And of Carter's knives, the only line I'd recommend that you buy is the Muteki line. There is quite a bit of variance, but they're good knives and lower maintenance. But, you still have to be able to sharpen to maintain it, and it has a carbon steel core so you can't leave it dirty.


----------



## Cheeks1989 (Apr 16, 2015)

Well I don't want to go against everyone here because they have all given you sound advice, but if you are anything like me and if you settle for something other then what you really want you won't he happy. Get the knife you really want and buy some **** knife to practice sharpening. It will not take you long to get comfortable with sharpening.
Good Luck! 
Sam


----------



## IndoorOutdoorCook (Apr 16, 2015)

Disagree. You don't even know what you like in a knife. Until you know your own preferences don't spend that much on a knife. There are plenty of great knives under $200 to learn with.


----------



## Lovelynella (Apr 16, 2015)

Thanks guys. I've read what you all have written.

I'll be sharpening my knives starting today and take a break from all the knife pr0n on Youtube, as well as finding a starter knife in the 240mm range on the B/S/T thread when I decide its time. 

But please share any cool knives that are shiny )) that you all like.


----------



## chinacats (Apr 16, 2015)

I've not used this one, but it's shiny, it's rather light, and it runs slightly longer than 240. The price is such that you could buy it, scratch it up good, get it fixed and not lose too much money in the process. You could use it to help determine which future knives you may enjoy and best of all, you would get to experience the ultimate packaging experience by purchasing from Jon (he's the guy who agreed that you shouldn't go buy expensive knives--and he happens to sell some of the prettiest, shiniest knives available). You can call him and he will give you some quality personal advice that will be much more worthwhile than just buying randomly. Don't call him today, Thursday is the one day of the week he is closed


----------



## mhpr262 (Apr 16, 2015)

Have you taken a look at the Miyabi 5000 MCD series? ZDP-189 steel. 24cm max, but I have the 7000MC gyuto (identical size and shapewise) and these things feel extremely large for 24cm.


----------



## chiffonodd (Apr 17, 2015)

The shiniest knife I think I've seen (other than the sukenari zdp189) is probably the kikuichi swedish nickel damascus in AEB-L. 

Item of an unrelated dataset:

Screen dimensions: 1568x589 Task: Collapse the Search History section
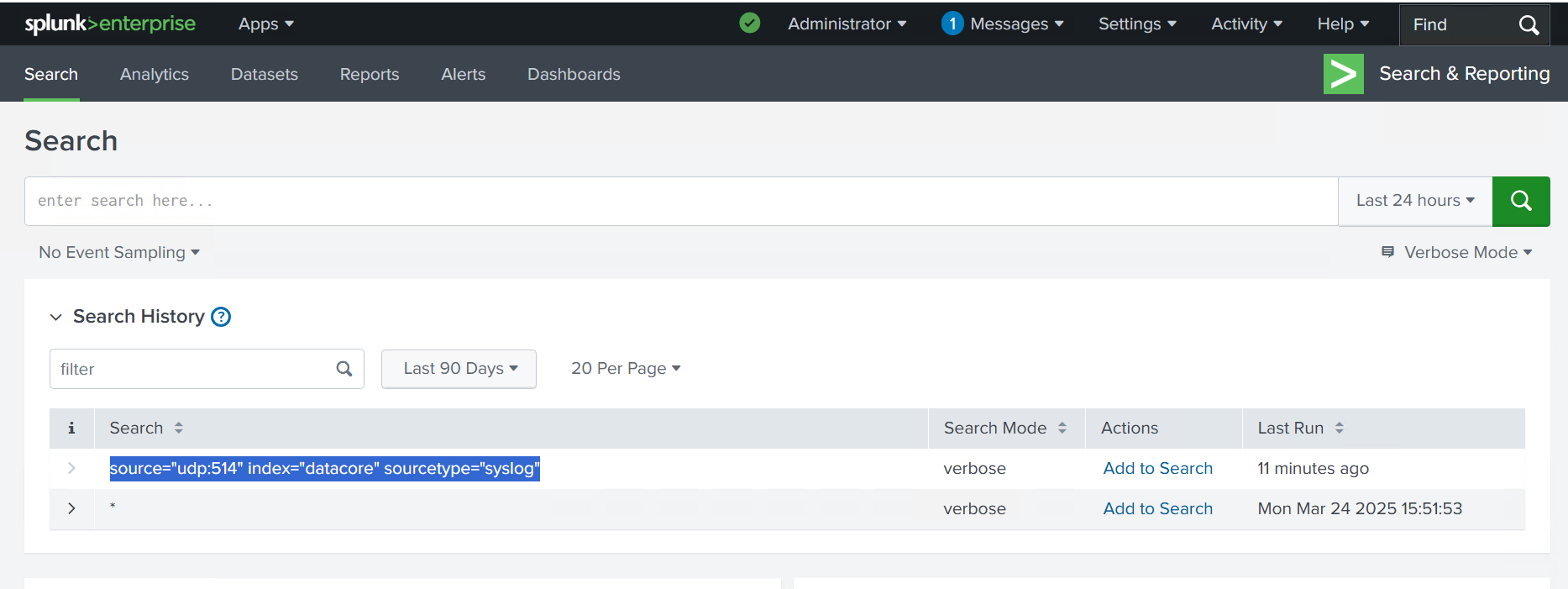tap(56, 317)
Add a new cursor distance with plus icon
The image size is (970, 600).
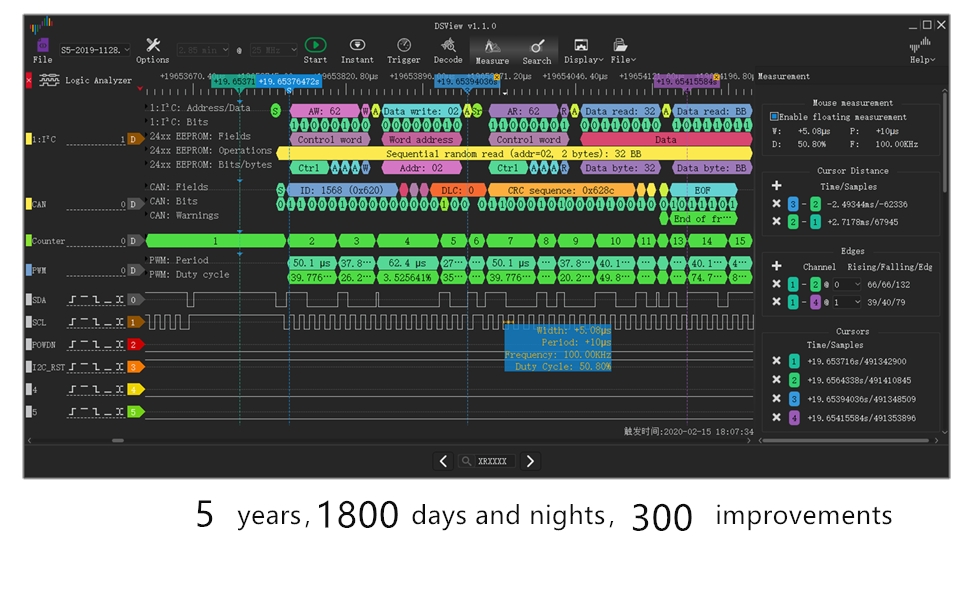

(picture reposted from elsewhere online)

You can find the 240 gyuto online from various retailers from between $250 and $300. Appears to be a super thin/light knife, if you think that'd be your style.

You may also be able to order direct from Kikuichi, not sure.


----------



## chiffonodd (Apr 17, 2015)

chiffonodd said:


> The shiniest knife I think I've seen (other than the sukenari zdp189) is probably the kikuichi swedish nickel damascus in AEB-L . . .



Here's another image, taken from elsewhere:


----------



## chinacats (Apr 17, 2015)

That kikuichi looks like it would have major stiction issues...


----------



## chiffonodd (Apr 17, 2015)

chinacats said:


> That kikuichi looks like it would have major stiction issues...



With this knife you probably are paying mostly for cosmetics and things that sound cool in concept but maybe don't work well in execution. All hat and no cattle - dunno, never tried it. But the OP wanted shiny and that it is, no doubt.


----------



## tcmx3 (Apr 17, 2015)

there's a carter on the BST. 

if you dont have an opposition to spending that much I would probably just get that.


----------



## daveb (Apr 18, 2015)

Misono on bst. 240mm. Carbon. Easy to sharpen. Inexpensive. Will retain resale. And it's got an effing dragon! How cool is that?

http://www.kitchenknifeforums.com/s...S-HHH-Misono-Fujiwara-FKM?p=354267#post354267


----------



## aboynamedsuita (Apr 18, 2015)

mhpr262 said:


> Have you taken a look at the Miyabi 5000 MCD series? ZDP-189 steel. 24cm max, but I have the 7000MC gyuto (identical size and shapewise) and these things feel extremely large for 24cm.



5000 MCD-B is SG2 steel. IIRC ZDP-189 was used for the 7000 MCD (d style handle) and 600 MCD (western style handle)


----------



## daddy yo yo (Apr 19, 2015)

daveb said:


> Misono on bst. 240mm. Carbon. Easy to sharpen. Inexpensive. Will retain resale. And it's got an effing dragon! How cool is that?
> 
> http://www.kitchenknifeforums.com/s...S-HHH-Misono-Fujiwara-FKM?p=354267#post354267


+1 for the recommendation of this Misono 240mm. I have this knife in my collection and enjoy using it every single time!


----------



## aboynamedsuita (Apr 19, 2015)

You can't go wrong with the Misono Swedish steel, I basically have the entire series. However keep in mind it is carbon so requires some extra care versus stainless. And it has a dragon!


----------



## aboynamedsuita (Apr 19, 2015)

One other thing about the Misono is they are 70/30 so are somewhat right/left biased depending on the particular knife. The one on BST looks to be for a right handed user


----------



## Lovelynella (Apr 21, 2015)

Thanks guys I appreciate the comments. I'll be practicing some more sharpening because I cant get an even bevel just yet on the dull knives  

I'm planning a cutting board at the moment to see if its worth making a custom design or getting some scrap


----------